Root out insider threats

With 46% of healthcare organizations being affected by insider threats, organizations must remain vigilant to mitigate risks from privileged users that could lead to a breach. These threats can originate from malicious insiders such as identity thieves to a careless worker who engages in inappropriate access without nefarious intent. A user could access a coworker’s record to find their address so they can send a birthday card, but that behavior must still be addressed because there was no clinical or business reason involved.

“There’s lots of different ways that you can look for insider threats. Some of them are not people doing something maliciously, but it doesn’t mean we shouldn’t stop them from doing it.” – Ed Holmes, Chief Executive Officer at Imprivata FairWarning

With a patient privacy monitoring solution in place, privacy and security professionals can be alerted to potential risks like these to provide the type of training and remediation necessary to prevent users from walking out the door with a patient’s sensitive information or creating gaps in your organization’s security network.

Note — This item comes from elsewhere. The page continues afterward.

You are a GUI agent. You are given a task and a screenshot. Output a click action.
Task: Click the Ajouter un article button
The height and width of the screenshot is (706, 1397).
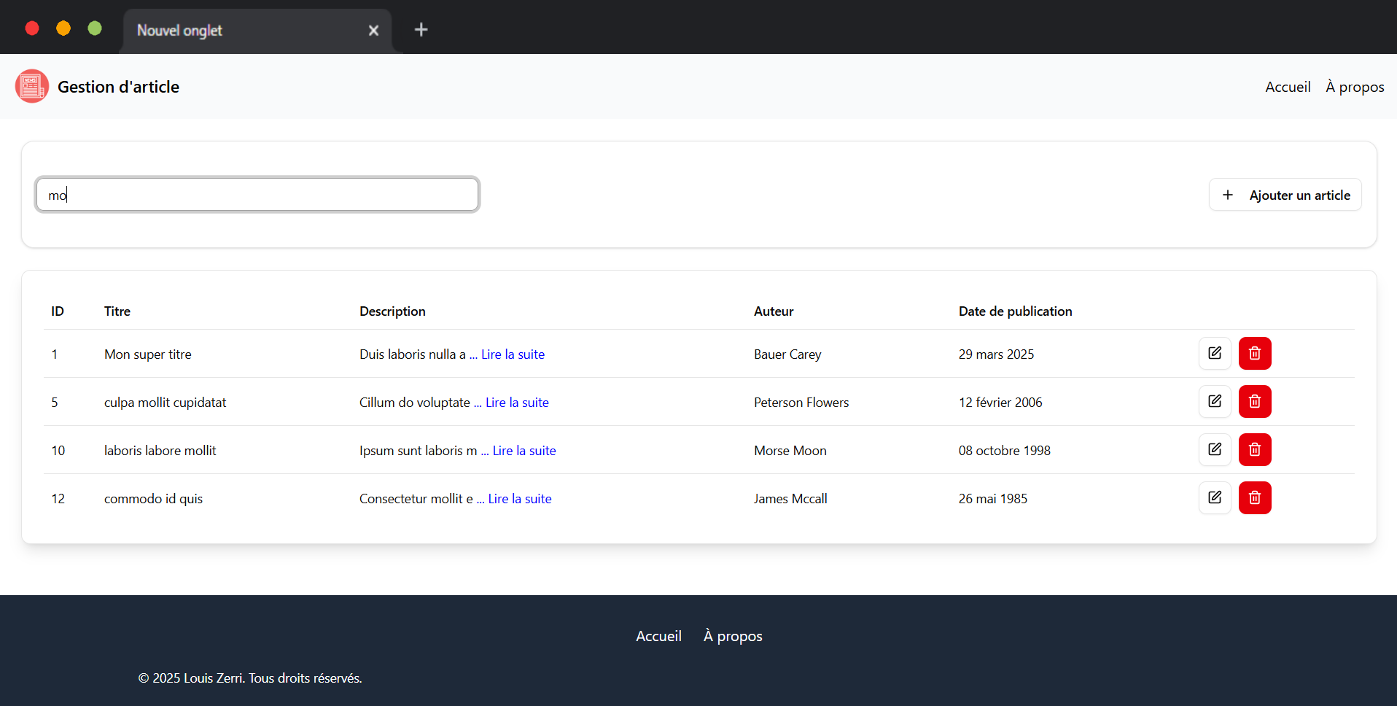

Create a culture of privacy and security

Building a strong security structure where employees are trained to know how to properly access records and who to go to with privacy-related questions is essential for building a culture where users do the right thing to protect data – whether or not they know they’re being monitored.

To build a culture of privacy and security, appoint security personnel like a CISO who can communicate openly with all members of staff, including C-suite executives and the board of directors. When employees from the top down know what to do to protect data, a culture where everyone is responsible for patient privacy can be built across the entire organization.

“All these teams have to be able to work together, and importantly, those teams also have to be able to report up the chain to the CEO and even to board members. We’re seeing increasing responsibility being placed on board members to be aware of privacy and security issues within their entity.” – Anne Kimbol, Assistant General Counsel and Chief Privacy Officer at HITRUST

With cybersecurity attacks ranging from malware, ransomware, patient data breaches, and even medical device hacks, organizations can’t afford to not take measures to strengthen and maintain the privacy of patient data. In addition to saving money and potentially even saving lives, following healthcare cybersecurity best practices inspires trust – and patients must expect that their information remains both private and secure in order to continue seeking care.

“If your patients don’t trust you, they’re not giving you their data, and if you don’t have their data, you can’t treat them,” said Anne Kimbol, Assistant General Counsel and Chief Privacy Officer at HITRUST.  “It becomes a really important patient safety issue to make sure that your patients are comfortable sharing their very sensitive information with you because you need that in order to do your job and to help them, which is obviously the whole mission of the healthcare sector.”